Le gouvernement devrait également accorder une attention particulière aux personnes qui étaient déjà des réfugiés en Ukraine et qui fuient maintenant la violence de la Russie, a-t-elle déclaré, en particulier celles qui ont déjà fait une demande pour venir au Canada.
Immigration plus tard
Le Haut Commissariat des Nations unies pour les réfugiés discutera éventuellement des options de réinstallation avec des pays comme le Canada, et Mme Jamous rappelle que la demande dépasse généralement de loin l’offre des gouvernements. L’agence donne la priorité aux personnes à réinstaller qui sont considérées comme les plus à risque.
Le Canada a déjà accéléré les demandes d’immigration existantes de l’Ukraine et en a approuvé 4000 depuis le 19 janvier, a déclaré lundi le ministre fédéral de l’Immigration, Sean Fraser.
Mme Dench a déclaré que lorsque de nouvelles crises émergent, il y a toujours une inquiétude de voir un déplacement des efforts. « Nous avons vu cela avec la Syrie, avec l’Afghanistan, et l’inquiétude émerge également pour l’Ukraine », a-t-elle déclaré.
« Si de nombreux pays détournent leurs ressources et leur attention pour répondre à ce déplacement, qu’est-ce que cela signifie pour d’autres qui attendent depuis de nombreuses années ? »

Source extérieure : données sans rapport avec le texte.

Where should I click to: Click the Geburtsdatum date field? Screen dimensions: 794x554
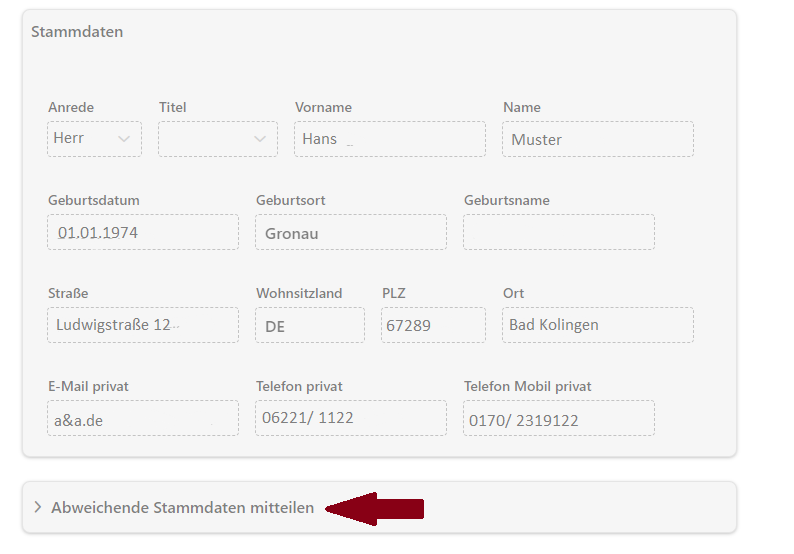click(x=143, y=232)
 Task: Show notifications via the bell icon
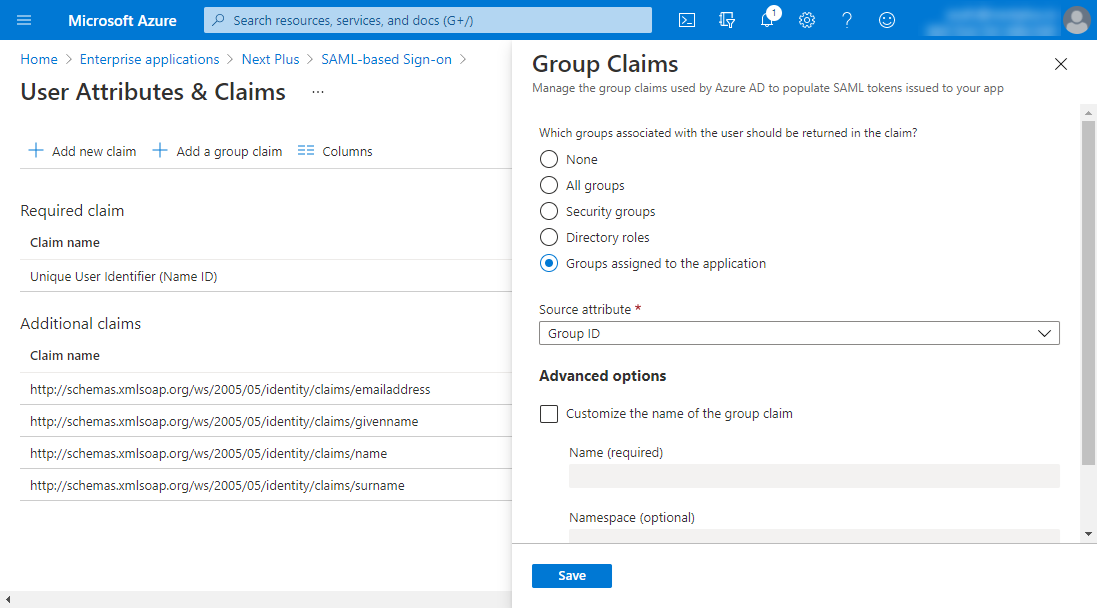(767, 20)
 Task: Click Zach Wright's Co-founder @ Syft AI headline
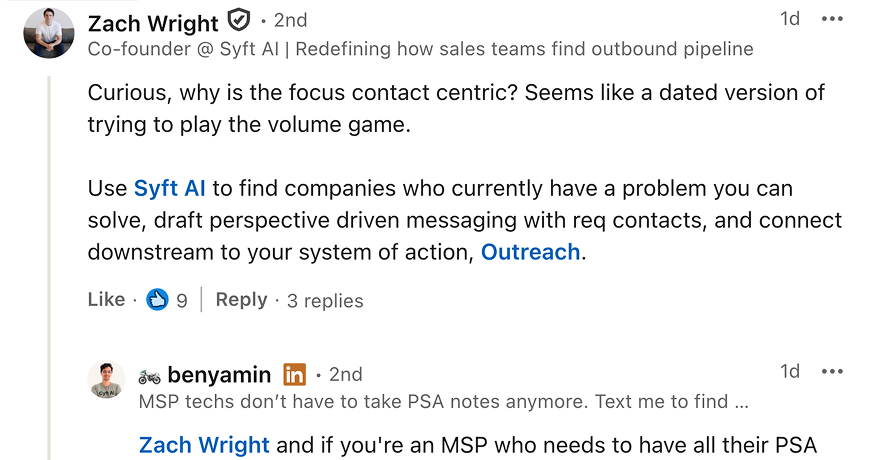click(x=420, y=49)
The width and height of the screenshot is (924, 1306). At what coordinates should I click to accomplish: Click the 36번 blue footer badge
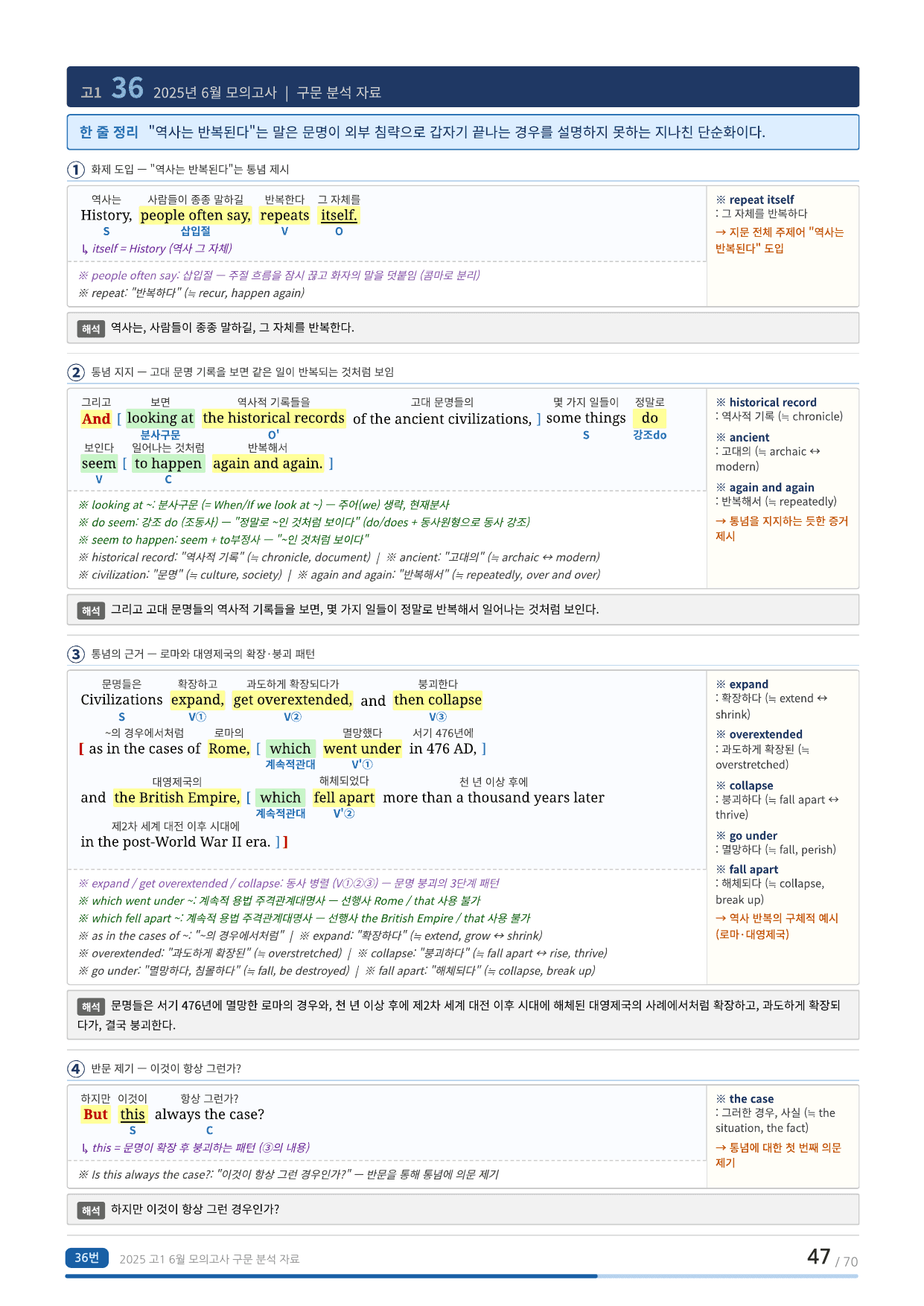(87, 1258)
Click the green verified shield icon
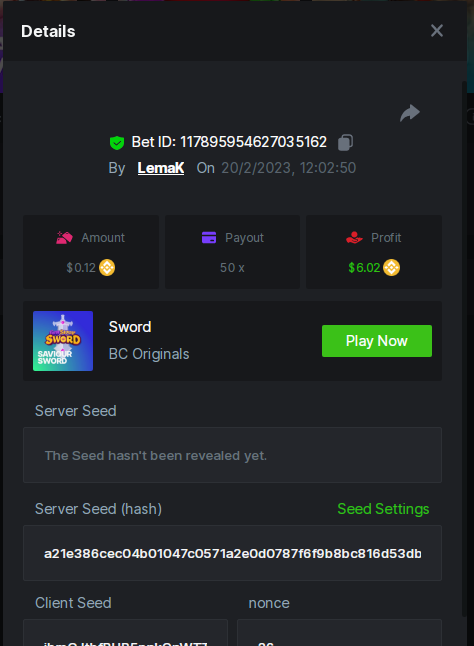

Le ministre Fraser a précisé mardi dans une déclaration écrite que le Canada continuera de faire sa part en tant que chef de file mondial dans la réinstallation des réfugiés.
Il a réitéré l’engagement du Canada à réinstaller 40 000 réfugiés afghans, tout en veillant à ce que les citoyens ukrainiens puissent venir au Canada le plus rapidement et en toute sécurité s’ils le souhaitent.
M. Fraser a promis plus de détails sur les plans visant à amener des Ukrainiens au Canada dans les prochains jours.